Have you ever eaten a huge meal (think: holiday dinners) and felt lethargic and apathetic for the rest of the day (and maybe the next)? Then you have experienced the mood-altering effects of food—on a small scale. But did you know that the food we eat (or don’t eat) day after day has a compounding effect on mental health? That is, your anxiety and depression have a nutritional component! It is difficult to gain control of depression and anxiety without considering nutrition.
You can manage your mental health, in part, through modifying your diet to fit your individual needs. Don’t know your individual nutritional needs? At Bhatia Psychology Group, we are here to help. Unlike mainstream mental and physical healthcare clinics, we understand the connection between the mind and body and the role that nutrition plays in mental health.
Dualism or Integration?
In 1641, French mathematician Rene Descartes penned a treatise to promote his religious beliefs, proposing that the mind and body are separate entities—a theory now called Dualism. Prior to this, most people believed that the mind and body were one. Even if Descartes didn’t achieve his evangelical mission, he did transform Western medical care for the past 350 years!
Much of what you think of when you consider modern Western medical care is premised on the belief that the mind and body are separate. For this reason, you go to an Internist to monitor your bodily organs and a mental health therapist to monitor your mind. Because of this dichotomy, few healthcare professionals recognize the role of physical health in mental disease and vice versa. Meanwhile, the East has largely maintained an integrated view of the mind and body, perhaps preventing chronic diseases—like depression—that are more common in the West.

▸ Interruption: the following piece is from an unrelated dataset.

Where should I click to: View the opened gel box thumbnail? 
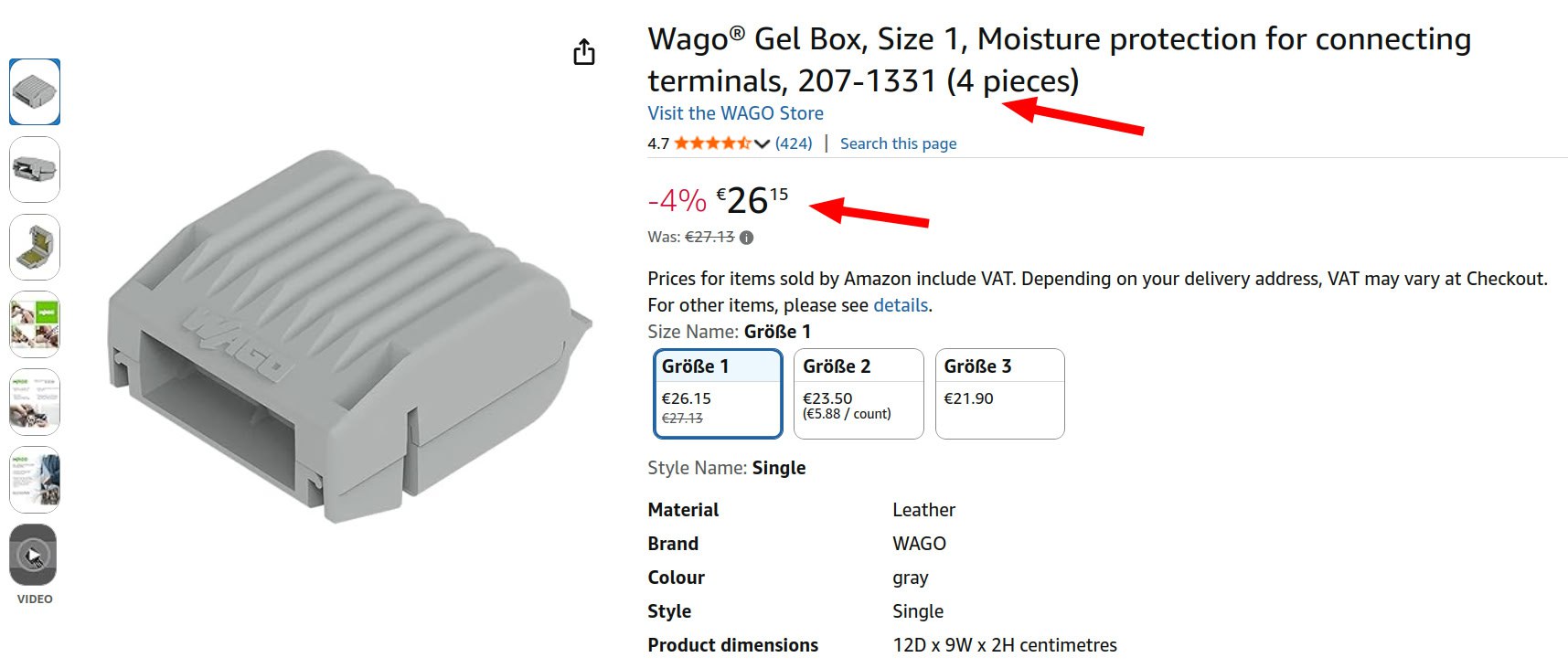pyautogui.click(x=35, y=247)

Neurotransmitter Imbalance and Psychotropic Medication
If you have been diagnosed with anxiety or depression, you likely have been prescribed a psychotropic medication that only tackles the psychological aspect of depression. Developed and popularized in the 1960s, psychotropic medications (such as SSRIs and Tricyclics) sought to address the neurotransmitter imbalance that had been linked to depression and anxiety. Researchers did not know why the neurotransmitter levels were out of whack; that is, they did not understand the source of the problem. Nevertheless, they treated the imbalance through synthetic pharmaceuticals.
For the most part, this is the same standard of care used to treat anxiety and depression today. The only problem is that because these meds do not address the root of the problem, they can lead to some pretty gruelling side effects. Some studies have even proven that they are no more effective than placebos, and may even cause episodic depression. In addition, they may become addictive, or over time you may feel that you need an increased dosage to achieve the same result.
The Gut-Brain Axis
Fortunately, recent research has begun to uncover the root of neurotransmitter imbalances: the gut-brain axis. Researchers have discovered that the gastrointestinal tract and brain communicate through chemical signals. The health of one directly affects the health of the other.
For instance, let’s say you eat a lot of processed foods that are stripped of their natural nutritional value. You may be malnourished or have nutritional deficiencies. The gut may send signals to the brain that you are starving, causing widespread anxiety and depression.
The Microbiome and Depression
One important component of the gut-brain axis is the gut microbiome. Did you know that you are only 10 percent human? 90 percent of the cells in your body are viral or bacterial cells. But many of these bacterial cells are symbiotic; that is, they help you digest food and absorb nutrients. If your balance of bad and good bacteria is off, you will likely be physically and mentally sick. Nutrition directly influences the health of your bacteria.
Researchers have discovered that people with depression have a very different microbiome than their healthy peers. For this reason, taking a psychotropic medication without addressing underlying nutritional issues will do little to manage symptoms of anxiety and depression.
Caffeine, Sugar, and Anxiety
If you have anxiety and depression, steer clear of excess intake of caffeine and sugar. These can cause chronic inflammation, which worsens symptoms of anxiety and depression. Other pro-inflammatory foods that you should avoid include gluten, dairy, and processed foods. Try to eat fresh whole foods as much as possible. Whole foods—especially dark green, leafy vegetables—lower systemic inflammation. Research shows that depression and inflammation are a vicious cycle; they feed on each other and perpetuate one another.
Not only can poor nutrition cause bodily inflammation, but it can lead to nutritional deficiencies that exacerbate depression. Specifically, a deficiency in Vitamin B-12 and Vitamin D—as well as many other essential vitamins—can lead to feelings of anxiety, lethargy, and depression.